In the listing that follows, locate the line containing "Screenshot is 223x2576." and the line containing "Veterinarians urge pet". Retype exactly those two lines and every line between them, and nothing more.

Records supplied:

====

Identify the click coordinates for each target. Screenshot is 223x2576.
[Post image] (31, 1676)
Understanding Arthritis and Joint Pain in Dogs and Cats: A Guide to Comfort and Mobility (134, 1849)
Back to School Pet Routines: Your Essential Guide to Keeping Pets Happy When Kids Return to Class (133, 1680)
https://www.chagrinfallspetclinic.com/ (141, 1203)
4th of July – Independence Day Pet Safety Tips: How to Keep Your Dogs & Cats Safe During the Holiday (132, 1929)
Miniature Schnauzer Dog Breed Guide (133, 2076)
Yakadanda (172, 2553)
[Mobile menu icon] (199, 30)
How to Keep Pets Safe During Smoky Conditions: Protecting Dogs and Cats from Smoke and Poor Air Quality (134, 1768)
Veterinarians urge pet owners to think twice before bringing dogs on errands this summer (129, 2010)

====

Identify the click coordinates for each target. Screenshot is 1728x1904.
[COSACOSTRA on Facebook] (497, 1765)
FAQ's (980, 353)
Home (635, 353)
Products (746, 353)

====

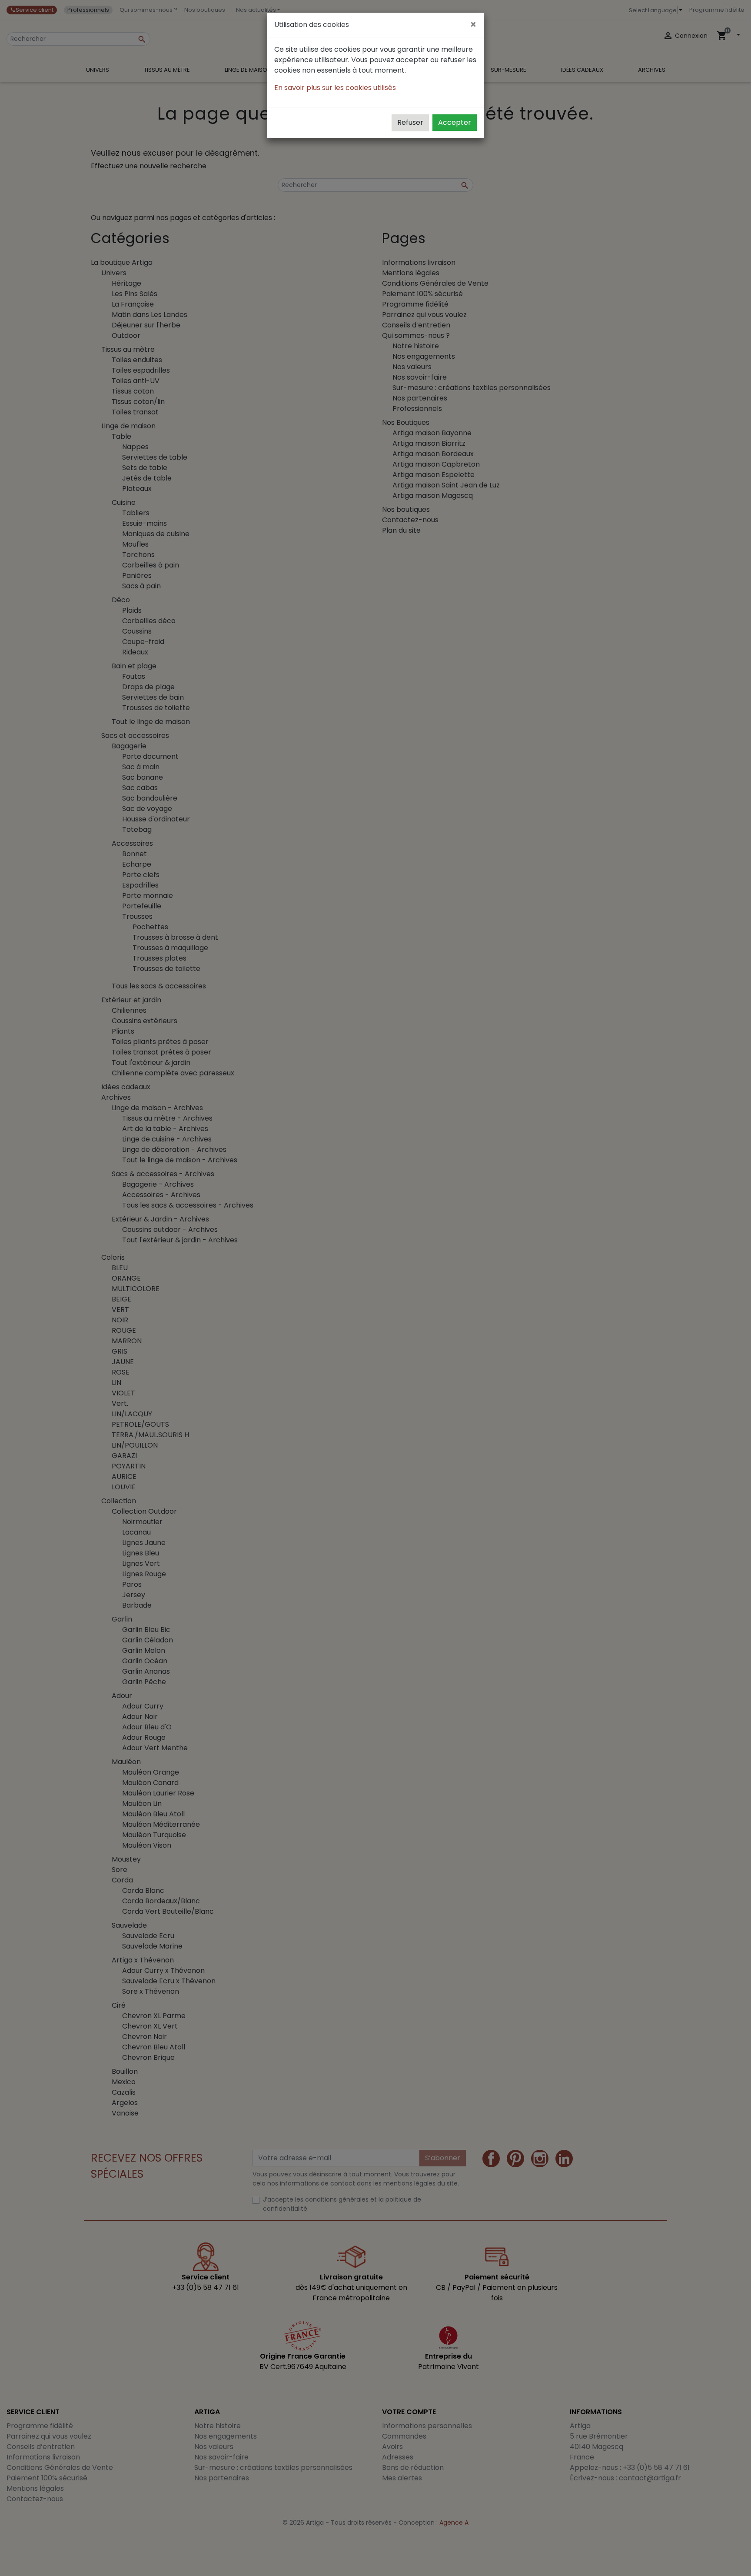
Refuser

====

Exercise response:
Identify the click coordinates for each target. Screenshot is 223x2576.
[Post image] (31, 1676)
Understanding Arthritis and Joint Pain in Dogs and Cats: A Guide to Comfort and Mobility (134, 1849)
Back to School Pet Routines: Your Essential Guide to Keeping Pets Happy When Kids Return to Class (133, 1680)
https://www.chagrinfallspetclinic.com/ (141, 1203)
4th of July – Independence Day Pet Safety Tips: How to Keep Your Dogs & Cats Safe During the Holiday (132, 1929)
Miniature Schnauzer Dog Breed Guide (133, 2076)
Yakadanda (172, 2553)
[Mobile menu icon] (199, 30)
How to Keep Pets Safe During Smoky Conditions: Protecting Dogs and Cats from Smoke and Poor Air Quality (134, 1768)
Veterinarians urge pet owners to think twice before bringing dogs on errands this summer (129, 2010)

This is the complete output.